Households in Bihar’s parched tourist sites of Rajgir, Gaya and Bodhgaya, long dependent on tankers, will soon get piped drinking water, with the state government tapping into an unlikely source — the Ganga’s flood water.
This is the first phase of the state’s ambitious “Har Ghar Gangajal” project, which will be launched by Chief Minister Nitish Kumar on November 27 (in Rajgir) and November 28 (in Gaya and Bodhgaya).
Bihar Water Resources Minister Sanjay Kumar Jha told The Indian Express: “It is not about taking the Ganga’s water to the parched Rajgir, Gaya and Bodhgaya towns, it is more about converting flood water into drinking water. With Ganga having a lot of silt, areas on its banks see water deposits.”
These deposits, said the minister, often delay cultivation and damage households. “With this project, we will be able to divert a substantial chunk of this flood water for drinking.”
The estimated cost of the first phase is around Rs 4,000 crore. The second phase of the project, taking the Ganga water to Nawada, is underway and will likely be completed some time next year.
A Hyderabad-based company, Meghna Engineering & Infrastructures Ltd (MEIL), has been engaged to implement the project. It will “lift, store, treat and supply” the water.

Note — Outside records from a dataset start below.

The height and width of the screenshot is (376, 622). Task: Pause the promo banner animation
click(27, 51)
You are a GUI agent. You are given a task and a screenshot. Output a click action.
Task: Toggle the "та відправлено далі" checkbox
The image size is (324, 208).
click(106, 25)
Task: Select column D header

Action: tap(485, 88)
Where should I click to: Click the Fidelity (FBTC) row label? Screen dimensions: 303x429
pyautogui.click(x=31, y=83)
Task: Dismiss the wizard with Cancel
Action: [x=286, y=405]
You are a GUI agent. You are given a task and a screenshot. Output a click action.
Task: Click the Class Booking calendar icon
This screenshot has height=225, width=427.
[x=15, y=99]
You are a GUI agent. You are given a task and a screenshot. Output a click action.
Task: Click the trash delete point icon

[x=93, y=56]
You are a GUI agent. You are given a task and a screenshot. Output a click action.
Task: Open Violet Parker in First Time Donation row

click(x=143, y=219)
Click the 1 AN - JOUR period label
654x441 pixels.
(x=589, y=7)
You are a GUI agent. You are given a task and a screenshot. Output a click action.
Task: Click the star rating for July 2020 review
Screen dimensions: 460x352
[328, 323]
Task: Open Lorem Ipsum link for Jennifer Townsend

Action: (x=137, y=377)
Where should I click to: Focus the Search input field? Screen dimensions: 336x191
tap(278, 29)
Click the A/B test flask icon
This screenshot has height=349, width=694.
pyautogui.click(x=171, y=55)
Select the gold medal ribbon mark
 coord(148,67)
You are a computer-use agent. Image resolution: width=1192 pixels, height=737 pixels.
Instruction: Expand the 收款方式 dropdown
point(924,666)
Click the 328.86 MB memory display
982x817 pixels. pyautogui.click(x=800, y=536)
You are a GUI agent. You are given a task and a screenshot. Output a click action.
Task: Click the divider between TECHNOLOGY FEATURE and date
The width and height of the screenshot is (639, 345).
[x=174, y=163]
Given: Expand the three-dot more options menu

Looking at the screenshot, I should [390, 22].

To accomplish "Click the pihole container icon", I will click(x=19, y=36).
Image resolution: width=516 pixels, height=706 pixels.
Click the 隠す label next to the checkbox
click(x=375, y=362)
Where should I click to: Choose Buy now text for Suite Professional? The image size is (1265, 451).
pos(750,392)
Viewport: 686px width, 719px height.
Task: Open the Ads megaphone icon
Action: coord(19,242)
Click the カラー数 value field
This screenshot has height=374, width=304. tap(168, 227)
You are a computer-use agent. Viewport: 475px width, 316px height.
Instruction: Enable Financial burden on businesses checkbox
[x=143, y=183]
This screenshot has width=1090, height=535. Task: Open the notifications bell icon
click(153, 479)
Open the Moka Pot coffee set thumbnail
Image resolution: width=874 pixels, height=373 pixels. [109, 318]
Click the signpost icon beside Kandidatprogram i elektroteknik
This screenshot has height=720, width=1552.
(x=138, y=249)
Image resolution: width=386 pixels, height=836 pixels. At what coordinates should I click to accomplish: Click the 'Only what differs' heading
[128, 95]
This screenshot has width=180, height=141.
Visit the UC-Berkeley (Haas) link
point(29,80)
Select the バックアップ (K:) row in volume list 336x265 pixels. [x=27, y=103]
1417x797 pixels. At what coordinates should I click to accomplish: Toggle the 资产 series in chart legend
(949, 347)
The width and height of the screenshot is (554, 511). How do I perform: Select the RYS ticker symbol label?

An MEIL executive said an intake pump house has been built at Hathidah near Patna to draw out the Ganga flood water via pumps and transfer it to three storage reservoirs through a network of pipelines
These three storage reservoirs are located at Rajgir (with a live capacity of 9.915 million cubic metres), Tetar (18.633 M.Cu.M), and Gaya (0.938 M.Cu.M).
Water will be pumped from these reservoirs to three water treatment plants: Rajgir (capacity of 24 million litres/day), Manpur, and Gaya (186.5 MLD).
The MEIL executive said: “A pipeline network with a length of 151 km was laid with different diameters. One railway overbridge and four bridges are also part of the project.”
About seven lakh households from the three tourist sites — which have a much lower water table compared to neighbouring areas — will get drinking water through taps.
The Water Resources Minister said that these places would often struggle for potable water during summers, having to depend on tankers. “We can now fully take care of drinking water supply round the year with the Har Ghar Gangajal project, which is part of our ambitious Jal, Jeevan Hariyali scheme,” he said.
The Bihar Chief Minister has in the past, flagged how the Farakka Barrage had led to silting and the resultant flooding of the Ganga. He had convened a special cabinet meeting in December 2019 to approve the Har Ghar Gangajal project.
“We are doing our bit to address the twin problems of floods and drinking water shortage in areas with a lower water table by using water lift technology,” said the minister.